How Colibrì makes the model fit

GLM-5.2 uses a mixture-of-experts architecture. Although the model has hundreds of billions of total parameters, only a fraction are active for a given token. A routing system selects the expert components needed for the next step of generation.

According to the Colibrì repository, roughly 17 billion dense parameters—including attention layers, shared experts and embeddings—remain resident in RAM after four-bit quantization. That portion takes about 9.9 GB. The project's 21,504 routed experts live in a roughly 370 GB container on an NVMe drive and are streamed into memory on demand.

Quantization is also essential. It represents model weights with fewer bits, sharply reducing storage and memory requirements. The tradeoff is that lower precision can affect quality, and the project says more testing is needed to separate quantization effects from limitations in its early benchmark methods.

NVMe solid-state drives and RAM modules arranged on a computer workbench
Colibrì shifts much of the model from expensive memory to local storage, making SSD performance and caching central to generation speed.

The catch is storage speed

The low-memory approach does not eliminate the model's data requirements. It moves the bottleneck. Colibrì estimates that a cold token can require about 11 GB of disk reads as the engine works through 75 mixture-of-experts layers.

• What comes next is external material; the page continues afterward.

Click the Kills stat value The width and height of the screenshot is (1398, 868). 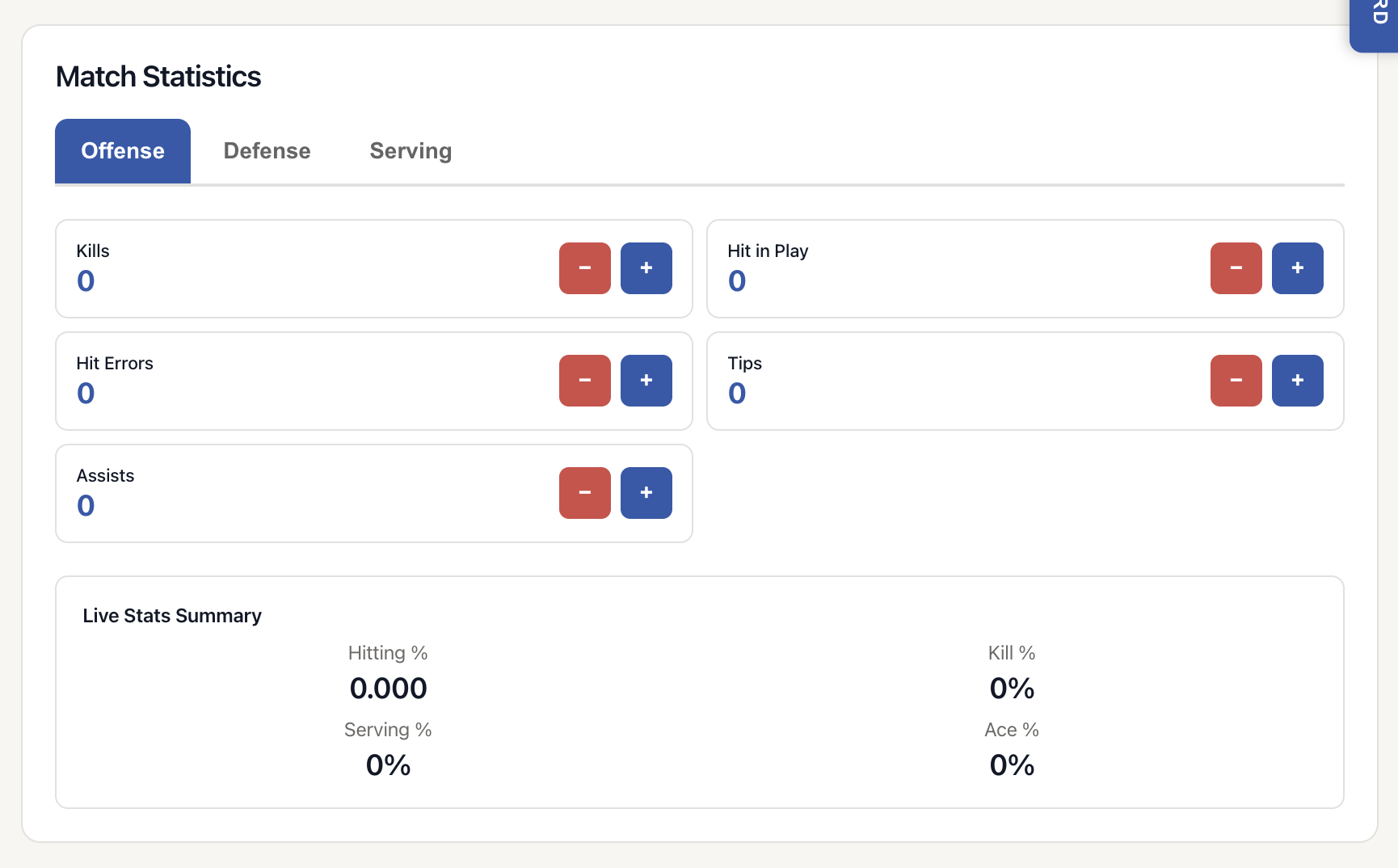[x=86, y=281]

On the developer's drive, which delivered about 1 GB per second for the relevant workload, cold generation reached roughly 0.05 to 0.1 token per second.

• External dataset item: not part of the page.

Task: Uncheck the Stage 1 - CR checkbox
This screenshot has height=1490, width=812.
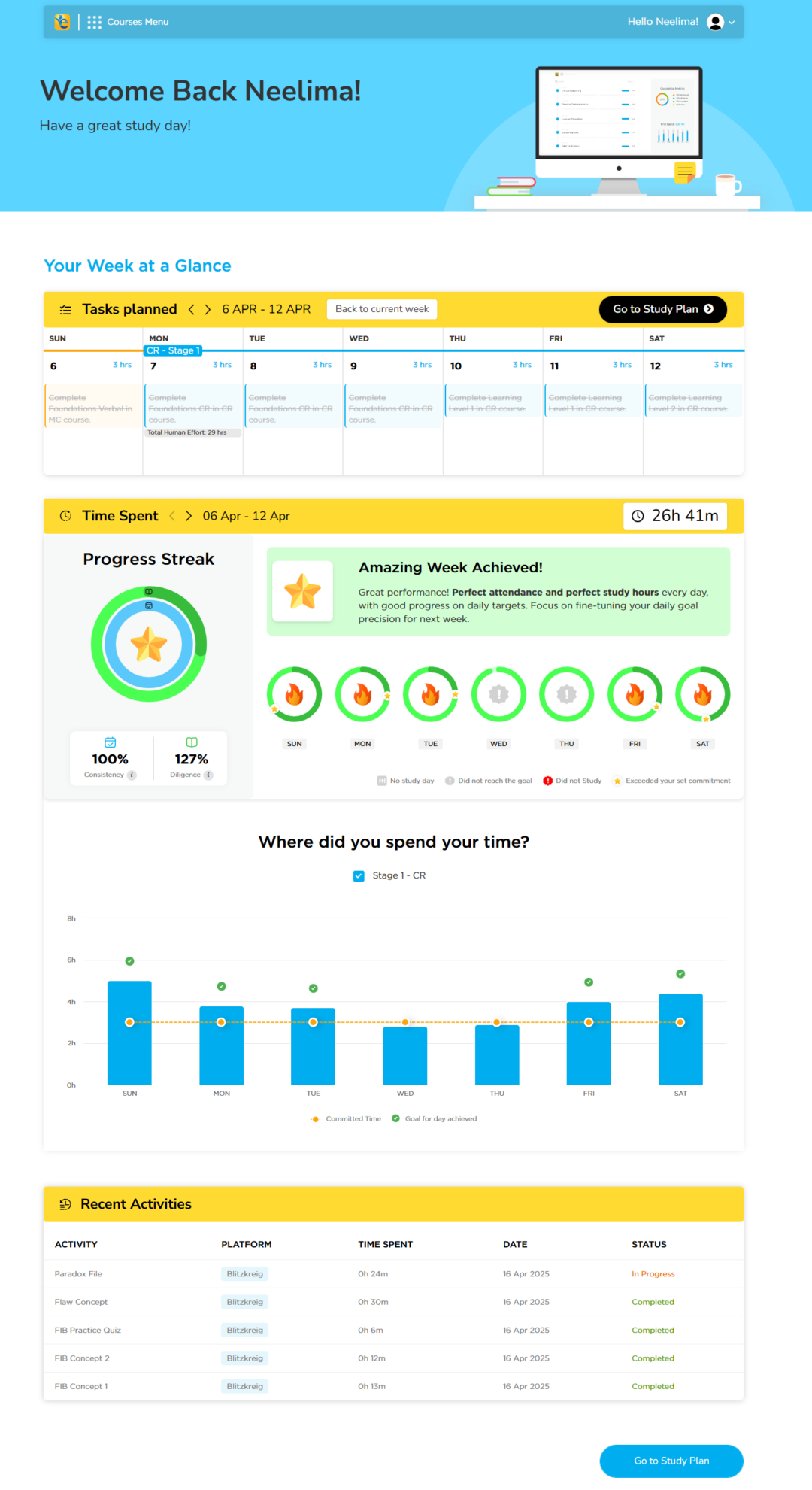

More memory can cache frequently used experts, while faster storage reduces the wait for uncached ones. Community results listed by the project show an Apple M5 Max system with 128 GB of unified memory reaching about 1.06 token per second in one configuration. A warmer, tuned Metal run reached higher speeds, but those systems remain far from the rapid output people expect from mainstream cloud services.

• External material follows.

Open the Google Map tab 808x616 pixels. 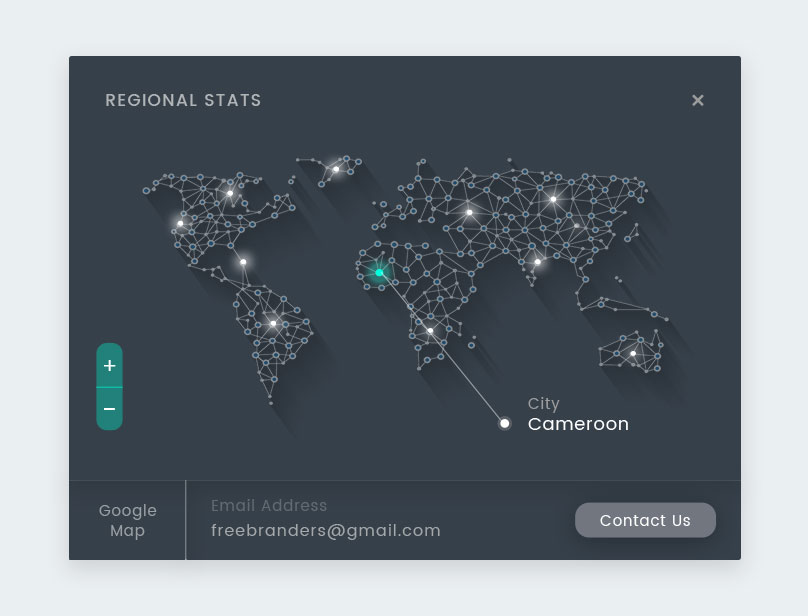(127, 520)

The repository is unusually direct about this limitation: the proof is that the model can answer, not that it is fast. Independent coverage from Tom's Hardware similarly characterized the project as a promising proof of concept whose low-memory baseline is too slow for ordinary conversation.

Why the experiment matters

Local AI is usually framed as a choice between smaller models that fit comfortably on consumer hardware and very large models that require costly servers. Colibrì suggests a third option: retain access to a much larger model while accepting slower generation and carefully managing which weights occupy fast memory.

That approach could be useful for experiments where privacy, offline access or model capability matters more than immediate answers. It may also influence other inference systems as developers improve prefetching, caching, compression and CPU kernels.

GLM-5.2 itself is available under an MIT license. Its official model card describes a one-million-token context window and improvements for long-horizon and coding tasks. A separate preconverted Colibrì container is available through Hugging Face, but it requires roughly 400 GB of free local NVMe storage along with a supported operating system, compiler and modern CPU instructions.

What to watch next

The important question is no longer whether the technique can produce an answer. It is how much faster it can become without requiring so much memory that the original advantage disappears.

Community benchmarks will be especially useful because storage controllers, filesystems, RAM capacity and CPU instruction support can change the result dramatically. For now, Colibrì is best understood as an engineering demonstration: a 744-billion-parameter model can fit into a consumer workflow, but fitting is not the same as running well.